In this section, we benchmark each endpoint with same dataset, concurrency and iterations.


In [None]:
# Heloer function to set aws credentials with temporary token

def set_credentials():
    sts_client = boto3.client('sts')
    credentials = sts_client._get_credentials()
    
    # Set environment variables
    os.environ["AWS_ACCESS_KEY_ID"] = credentials.access_key
    os.environ["AWS_SECRET_ACCESS_KEY"] = credentials.secret_key
    os.environ["AWS_SESSION_TOKEN"] = credentials.token


In [None]:
# Helper Function to extract values from the output file

def extract_values_from_benchmark_output(output_data: str, field_name: str):
    
    pattern = r"{field_name}:\s([\d\.]+)\s"
    pattern = pattern.replace('{field_name}', field_name)

    # Search for the pattern in the list
    for line in output_data:
        match = re.search(pattern, line)
        if match:
            value = float(match.group(1))
            break
    
    return value


# Helper function to extract instance type from the endpoint name
def get_instance_type_from_endpoint_name(endpoint_name):
    # Create a SageMaker client
    sagemaker_client = boto3.client('sagemaker')

    # Describe the endpoint to get the endpoint configuration name
    response = sagemaker_client.describe_endpoint(EndpointName=endpoint_name)
    
    # Extract the endpoint configuration name
    endpoint_config_name = response['EndpointConfigName']
    
    # Describe the endpoint configuration to get the instance type
    config_response = sagemaker_client.describe_endpoint_config(EndpointConfigName=endpoint_config_name)
    
    # Extract the instance types from the configuration
    instance_types = []
    for variant in config_response['ProductionVariants']:
        instance_types.append(variant['InstanceType'])

    return instance_types[0]

In [None]:
# Helper function to run benchmarks on provided endpoint

def run_benchmark(endpoint_name):
    endpoint_url = f'https://runtime.sagemaker.{region}.amazonaws.com/endpoints/{endpoint_name}/invocations'
    print(endpoint_url)

| INFORMATION SHOWN |
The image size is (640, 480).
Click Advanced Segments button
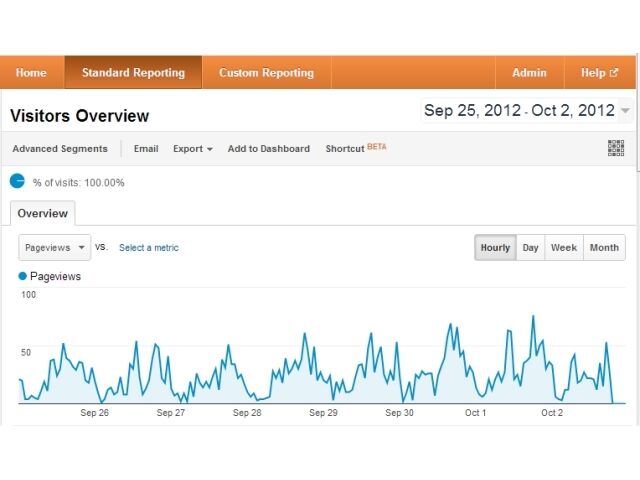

| REQUIREMENTS |
According to the benchmarking code, which three environment variables does the set_credentials function set? The listing is not required.

| THE ANSWER |
AWS_ACCESS_KEY_ID, AWS_SECRET_ACCESS_KEY, and AWS_SESSION_TOKEN.